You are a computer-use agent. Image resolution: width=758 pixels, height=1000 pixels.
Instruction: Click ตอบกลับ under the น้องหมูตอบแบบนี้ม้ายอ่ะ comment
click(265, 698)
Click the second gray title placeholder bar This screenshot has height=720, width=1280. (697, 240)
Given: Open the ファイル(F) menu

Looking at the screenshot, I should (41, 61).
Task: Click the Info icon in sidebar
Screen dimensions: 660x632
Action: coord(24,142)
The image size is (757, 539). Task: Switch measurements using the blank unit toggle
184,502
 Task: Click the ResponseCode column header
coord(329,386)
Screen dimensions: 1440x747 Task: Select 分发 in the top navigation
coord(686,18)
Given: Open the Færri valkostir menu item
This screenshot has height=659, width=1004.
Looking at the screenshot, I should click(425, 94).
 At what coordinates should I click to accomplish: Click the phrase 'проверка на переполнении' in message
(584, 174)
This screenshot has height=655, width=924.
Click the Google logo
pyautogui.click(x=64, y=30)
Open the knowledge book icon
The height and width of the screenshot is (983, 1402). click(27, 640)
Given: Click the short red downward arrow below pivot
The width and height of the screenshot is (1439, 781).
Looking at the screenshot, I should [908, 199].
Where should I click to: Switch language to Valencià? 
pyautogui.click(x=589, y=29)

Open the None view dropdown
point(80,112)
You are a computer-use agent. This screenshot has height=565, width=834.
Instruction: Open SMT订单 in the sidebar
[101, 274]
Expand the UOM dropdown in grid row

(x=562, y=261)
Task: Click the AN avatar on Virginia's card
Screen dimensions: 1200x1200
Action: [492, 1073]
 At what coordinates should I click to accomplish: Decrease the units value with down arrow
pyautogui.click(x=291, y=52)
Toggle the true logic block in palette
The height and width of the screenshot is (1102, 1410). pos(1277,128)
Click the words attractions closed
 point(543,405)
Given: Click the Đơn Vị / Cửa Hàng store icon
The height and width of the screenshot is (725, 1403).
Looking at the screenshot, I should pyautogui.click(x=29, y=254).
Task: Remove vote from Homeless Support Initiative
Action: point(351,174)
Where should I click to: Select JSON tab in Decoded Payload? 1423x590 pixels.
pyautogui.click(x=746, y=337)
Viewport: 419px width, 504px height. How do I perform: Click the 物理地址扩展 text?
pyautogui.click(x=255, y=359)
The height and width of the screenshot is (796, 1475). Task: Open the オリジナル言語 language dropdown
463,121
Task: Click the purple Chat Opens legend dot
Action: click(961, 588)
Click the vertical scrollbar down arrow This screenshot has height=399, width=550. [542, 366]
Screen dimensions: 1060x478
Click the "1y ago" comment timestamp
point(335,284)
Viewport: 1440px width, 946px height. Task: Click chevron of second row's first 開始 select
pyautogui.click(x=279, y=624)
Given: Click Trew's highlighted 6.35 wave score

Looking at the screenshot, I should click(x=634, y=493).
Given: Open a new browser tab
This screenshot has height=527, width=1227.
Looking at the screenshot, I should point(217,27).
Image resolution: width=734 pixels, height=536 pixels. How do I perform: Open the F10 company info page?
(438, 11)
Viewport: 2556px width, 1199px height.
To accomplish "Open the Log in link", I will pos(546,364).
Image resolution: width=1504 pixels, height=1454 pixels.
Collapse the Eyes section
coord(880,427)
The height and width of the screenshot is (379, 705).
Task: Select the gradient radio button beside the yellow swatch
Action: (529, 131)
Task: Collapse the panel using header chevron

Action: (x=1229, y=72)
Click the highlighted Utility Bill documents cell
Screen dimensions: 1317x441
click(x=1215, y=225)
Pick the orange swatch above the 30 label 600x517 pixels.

════

§ Directions for this task
Wherever a line above contains "agent", copy that line.

§ Reply to the task
You are a computer-use agent. Image resolution: width=758 pixels, height=1000 pixels.
You are a computer-use agent. This screenshot has height=565, width=834.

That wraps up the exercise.